Captive Insurers – Part
1
About 20 years ago, the
1986 Federal Risk Retention Act (FRRA) was created. This act allowed similar or
related businesses or groups to form for the purpose of buying liability insurance.
The Act was in response to a severe shortage of liability insurance for certain
types of business. Businesses who wanted to continue to operate had to devise a
strategy to do so in a way that also protected them against their vulnerability
to accidental losses. The answers were captive insurers and risk retention
groups (RRGs)
Captive insurance companies
were first created in the 1950s. This method of handling losses lowered
insurance costs for corporations and, originally, also allowed huge tax advantages
that were subsequently outlawed. In spite of that, and because of the
volatility of traditional commercial insurance companies in the United States,
the number of captives continued to grow.
Many large corporations
wanted the investment income generated from the premiums paid to their captive
insurance companies. Additional income was also created by the loss reserves
(sums set aside for handling anticipated, accidental losses) generated by those
premiums. This provided even more motivation to form captive insurers.

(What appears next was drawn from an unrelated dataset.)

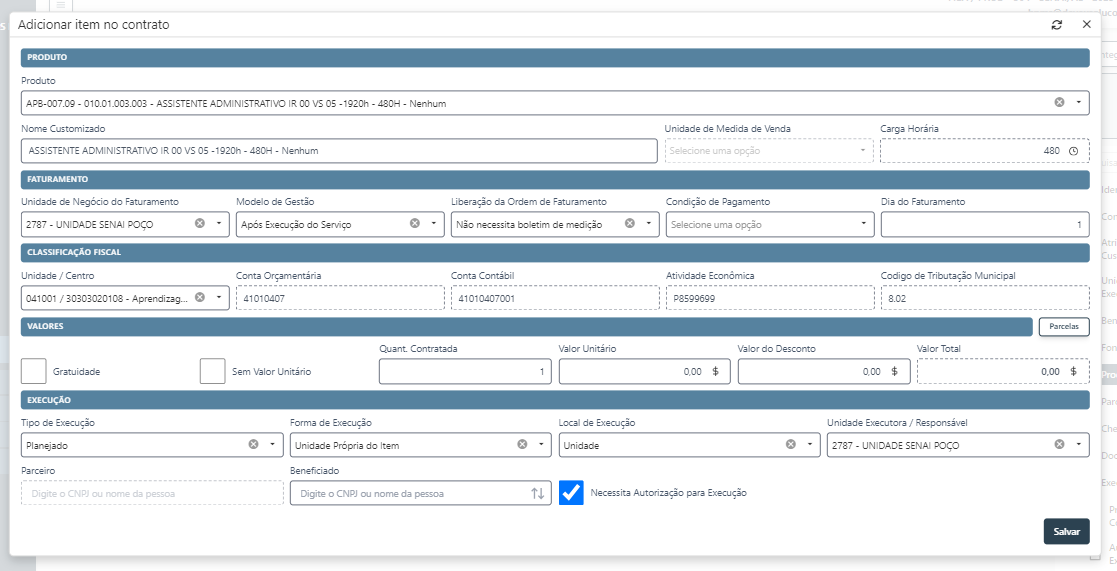
Task: Clear Unidade de Negócio do Faturamento selection
Action: pyautogui.click(x=199, y=224)
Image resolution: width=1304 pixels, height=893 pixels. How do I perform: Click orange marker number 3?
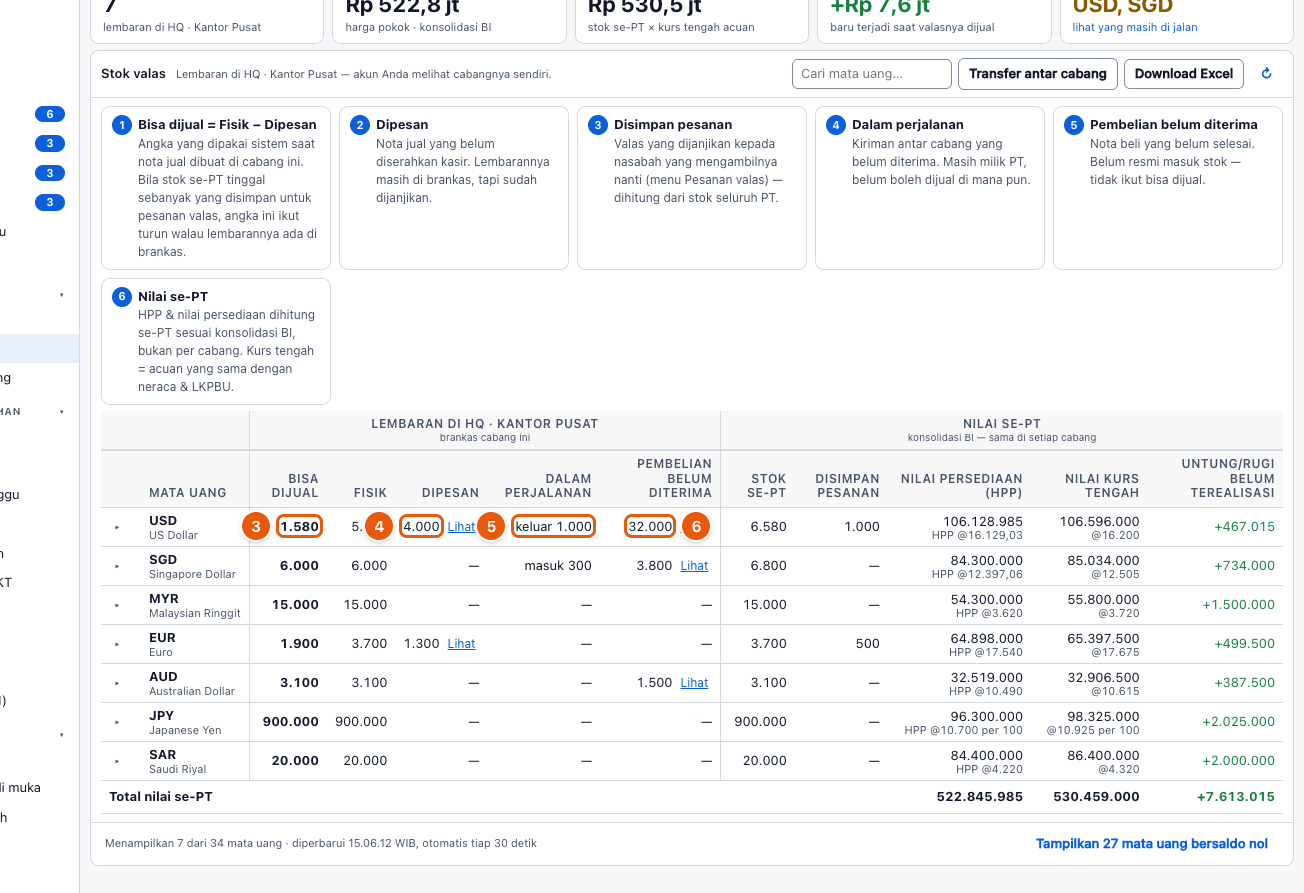pyautogui.click(x=256, y=526)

Sophisticated corporate risk managers realized they could benefit from any of a
number of insurance premium-related investment income opportunities. This was
seen as yet another advantage over purchasing commercial insurance coverage from
an insurance company that controlled premiums, loss reserves and the interest
income that those funds generated.
Initially, most offshore
captives were "pure" captives (see Captive Insurers – Part 2 for more
information). As time passed, many pure captives found even greater tax
advantages if they insured other, unrelated organizations. Unfortunately,
because of writing too much business and lacking expertise, many of these
captives became insolvent.
The insurance market
problems of the mid-1980s also spurred the creation of Risk Retention Groups
(RRGs) and the concept (also known as group or association captives) became
popular. RRGs are insurance companies established and capitalized by a group of
businesses to underwrite and insure their own collective insurance risks. In
addition, many trade associations formed and funded association captives to
underwrite and insure risks of the members of a particular trade association.